I am pretty sure that my husband likely feels the same way… yet add me to his load. I am grateful that he is strong and determined to give us his all– to God, to me, and the kids. (All my love to you mothers who might not have that. I would put you on my back and carry you if I could– but I know God’s got you.) My husband and I are eternally grateful for the momentary reprieve we try to find every seven days on Sunday. Without that pause, reflection and rest each week– we would really be in for it. Sunday’s are a momentary glimpse of celestial bliss, where everything can slow down for a minute—-just long enough to take a big breath— and we’ll take it! And then keep going. God bless church and Sabbath day rest, the words of P.T. Barnum from The Greatest Showman come to mind:
“I remember who all this (is) for!”
-Song, From Now On
This is what I call “Life in a Medical Residency World with Kids” (we have four kids and a fifth little one on the way— hooray we are very excited!) I am not writing any of this for sympathy, please don’t misunderstand. I’m not sharing this to say that my life is harder than yours (we all have our tailor made trials and challenges). Also, considering our situation, my husband and I certainly dug this hole that we are standing head deep in— every single shovel full! And I would do it again, this was the direction God wanted us to go. In the “wilderness” of this particular stage of life— we are figuring out what we are made of, and discovering again and again if God’s promises really are true.
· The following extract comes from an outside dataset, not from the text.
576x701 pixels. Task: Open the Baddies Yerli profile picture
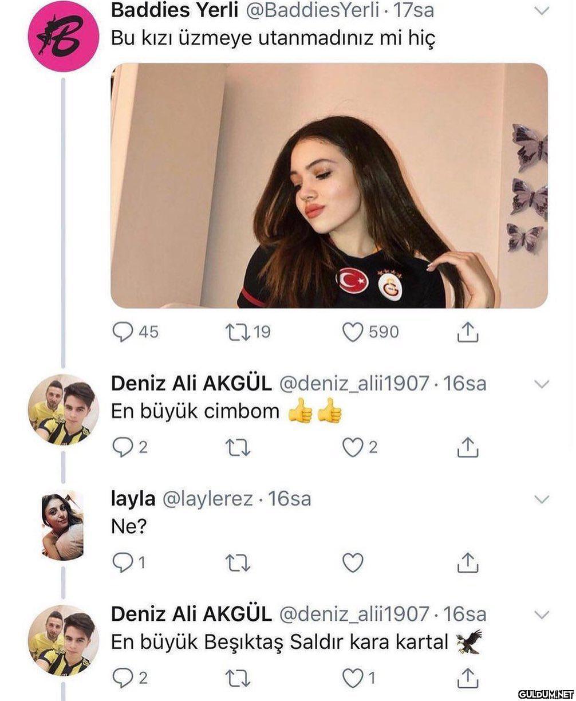pos(64,36)
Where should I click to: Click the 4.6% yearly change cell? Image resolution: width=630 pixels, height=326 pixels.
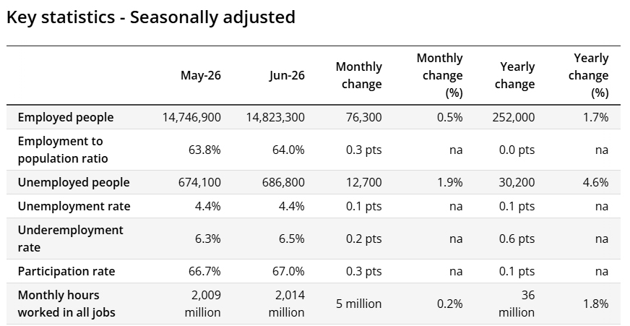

The Savior said:
28 ¶ Come unto me, all ye that LABOUR and are HEAVY LADEN, and I WILL GIVE YOU REST.
29 Take my yoke upon you, and learn of me; for I am meek and lowly in heart: and YE SHALL FIND REST unto your souls.
30 For my YOKE is easy, and MY BURDEN IS LIGHT.
“A yoke is a wooden beam, normally used between a pair of oxen or other animals that enables them to pull together on a load. A yoke places animals side-by-side so they can move together in order to accomplish a task.
Consider the Lord’s uniquely individual invitation to “take my yoke upon you.” Making and keeping sacred covenants (promises) yokes us to and with the Lord Jesus Christ. In essence, the Savior is beckoning (calling) us to rely upon and pull together with Him, even though our best efforts are not equal to and cannot be compared with His. As we trust in and pull our load with Him during the journey of mortality, truly His yoke is easy and His burden is light.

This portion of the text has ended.